From Scientific American:
Depending upon whether and how the UK negotiates a way back in to the organization, the move could endanger British participation in the world’s largest fusion experiment, the International Thermonuclear Experimental Reactor (ITER) in Cadarache, France. It could also curtail operations at the Joint European Torus (JET), a nuclear-fusion facility based in Culham, UK. The facility is a half-sized version of ITER and acts as a test-bed for it; it currently receives around €56 million ($60 million) annually from Euratom.
“It is simply bonkers to leave Euratom,” says Steven Cowley, a nuclear fusion researcher who until last year was director of the Culham Centre for Fusion Energy, which hosts JET.
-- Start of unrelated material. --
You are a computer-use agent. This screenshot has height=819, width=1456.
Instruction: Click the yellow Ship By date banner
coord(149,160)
“This has happened without discussion or analysis. It’s left us in shock. Not the behaviour of a transparent government,” tweeted Scientists4EU, a lobby group originally set up to campaign against Brexit.
The Culham Centre’s current director, Ian Chapman, has told Nature that — after meeting with government officials — he is sure that the UK has no intention of drawing back from nuclear research and development or civil nuclear programmes. “There’s no indication that this means we’re stopping our nuclear program, far from it,” says Chapman, who is also chief executive of the UK Atomic Energy Agency.
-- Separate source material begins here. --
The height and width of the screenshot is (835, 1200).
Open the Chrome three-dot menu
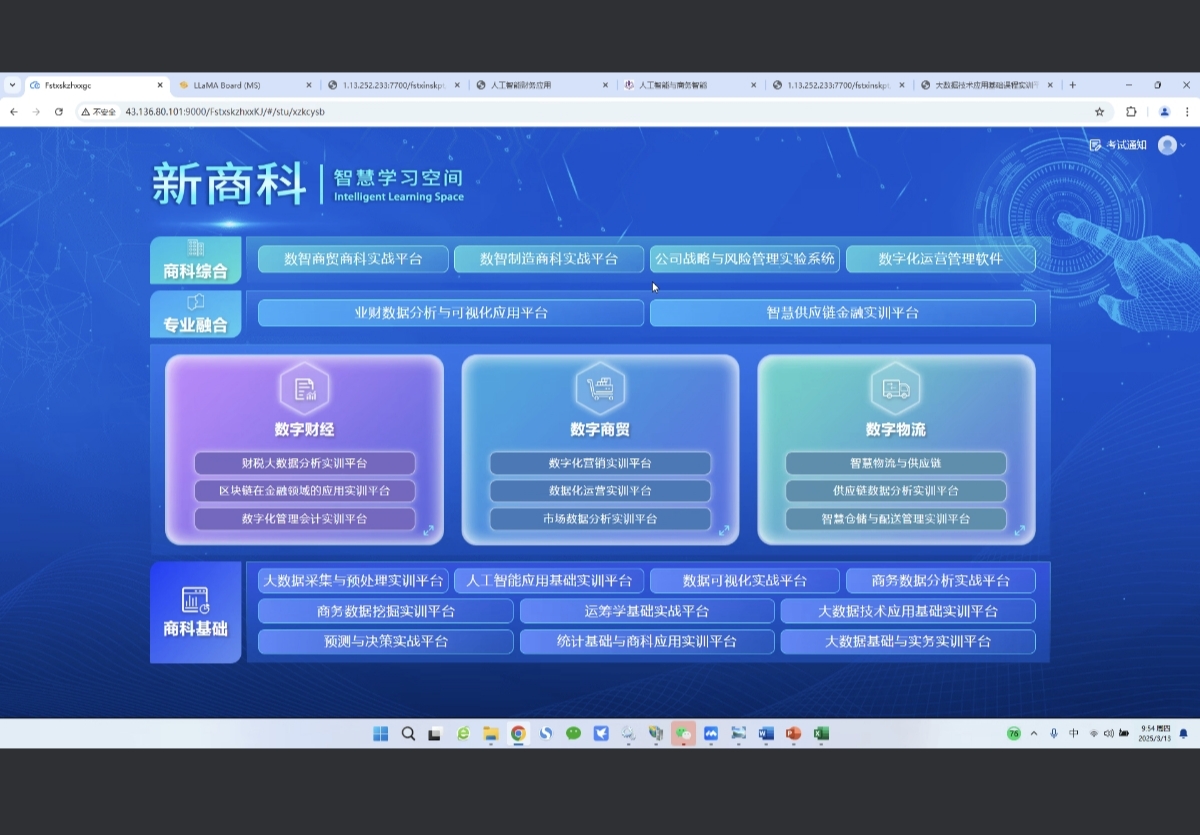point(1185,112)
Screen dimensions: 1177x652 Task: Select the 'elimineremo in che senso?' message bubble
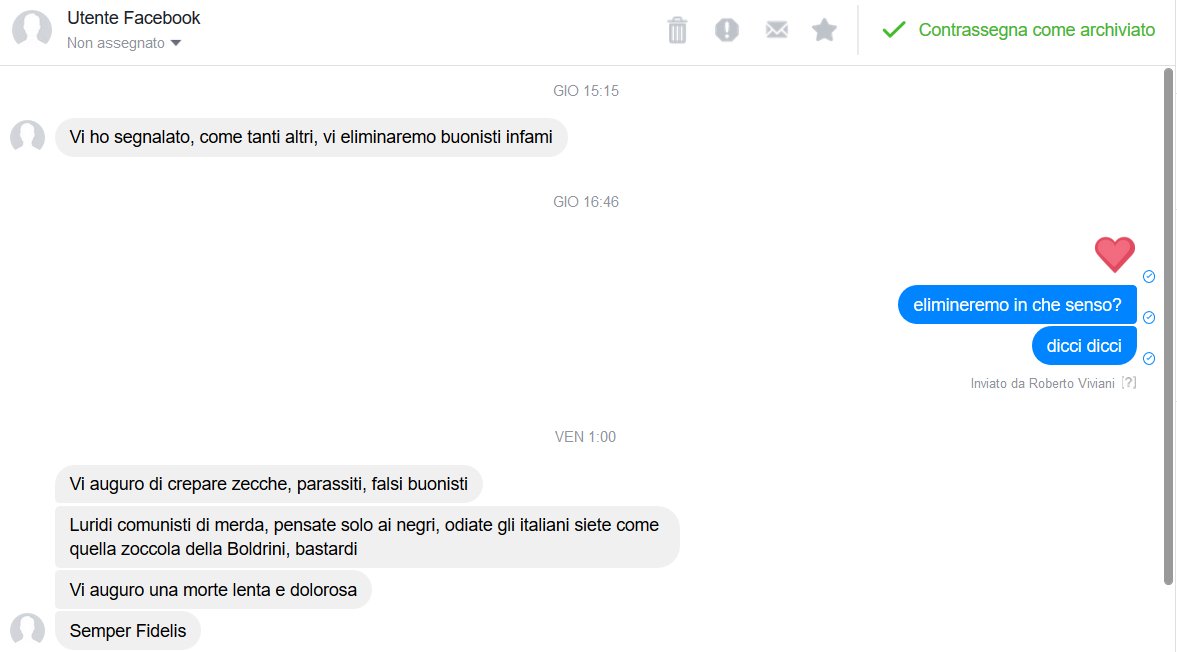1016,304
The UK will have to change how it participates in these programs, however. “There’s still a commitment from the government to think about how we can put in place arrangements to continue running JET, and to continue participating in the ITER program,” Chapman says.
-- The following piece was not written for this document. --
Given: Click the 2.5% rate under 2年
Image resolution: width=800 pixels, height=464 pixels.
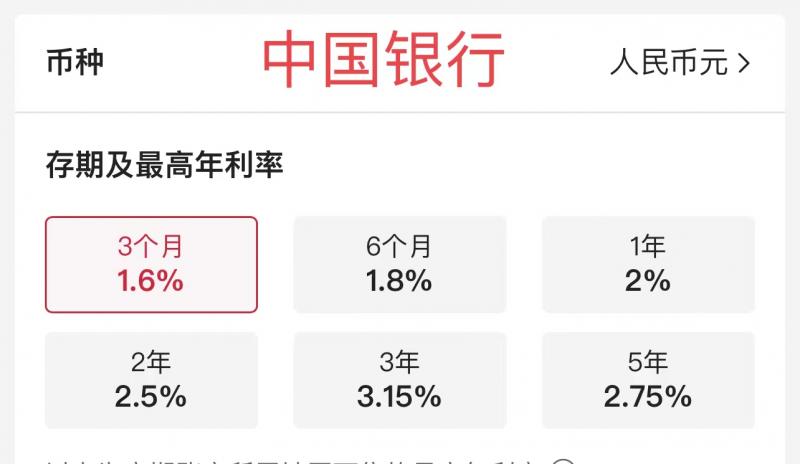Looking at the screenshot, I should point(151,397).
“The nuclear industry remains of key strategic importance to the UK and our withdrawal from the Euratom Treaty in no way diminishes our nuclear ambitions”, a spokesperson from the UK’s Department for Business, Energy and Industrial Strategy says.
Euratom predates the formation of the EU. But the two are legally entangled, and experts had predicted that Brexit, the UK’s departure from the EU, would likely mean the UK also leaving Euratom.
For months, it was unclear whether the UK government wanted to leave Euratom, or how a transition away from the agency would occur. (Nature‘s questions on the issue went unanswered).